PRODUTTORE  secondo le disponibilità del mercato

ORIGINE  Italia, Mar Mediterraneo, zona FAO 37.1

ZONA DI PROVENIENZA   Argentario, Olbia, Terracina, Goro, S.Benedetto

 

Il calamaro spillo sono una specie molto diffusa nei bacini marittimi italiani.A differenza dei comuni calamari, che devono essere ripuliti per bene prima di essere consumati i calamaretti sono uno di quei molluschi che può essere consumato intero. Prima di cucinarlo basta una bella lavata con acqua corrente fredda  ed il gioco è fatto!
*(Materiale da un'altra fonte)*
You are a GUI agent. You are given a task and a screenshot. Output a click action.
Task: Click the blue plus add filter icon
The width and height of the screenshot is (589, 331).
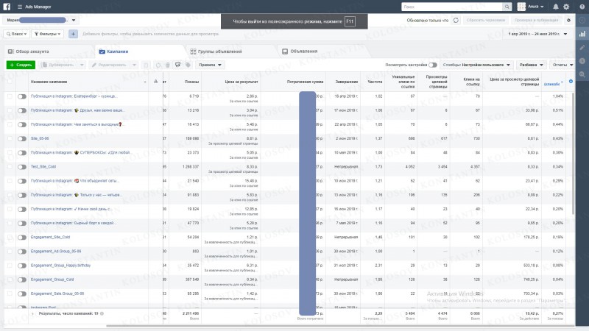73,34
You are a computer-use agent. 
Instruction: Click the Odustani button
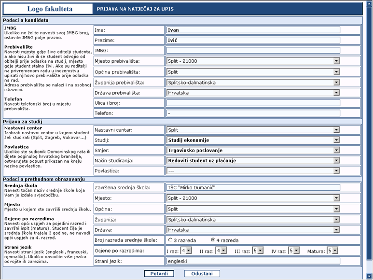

Come cucinare i calamaretti? Fritti, ovviamente! Questi molluschi sembrano proprio essere nati per finire sulle nostre tavole sotto forma di frittura. Tuttavia, si prestano ad essere anche dei deliziosi condimenti per primi piatti a base di pasta: le linguine con calamaretti spillo sono la fine del mondo!

 

 

Descrizione

CALAMARETTO SPILLO

Il calamaro spillo (Alloteuthis media) è un mollusco cefalopode che appartiene alla famiglia delle Loliginidae. È conosciuto tra i non addetti ai lavori anche come calamaretto. Molto simile al calamaro comune, essi si differenziano soprattutto per le dimensioni.

Generalità

I calamari spillo sono una specie molto diffusa nei bacini marittimi italiani. In particolare, pur trovandosi comunemente in tutto il Mediterraneo, essi si trovano in maggiore quantità nel Mare Adriatico, soprattutto nella porzione più a sud. Il loro habitat naturale comprende anche tutte le coste bagnate dall’Oceano Atlantico nella sua parte orientale, dalle isole britanniche fino alle costa africane. Vive principalmente su fondali sabbiosi, ad una profondità compresa tra i 20 ed i 200 metri.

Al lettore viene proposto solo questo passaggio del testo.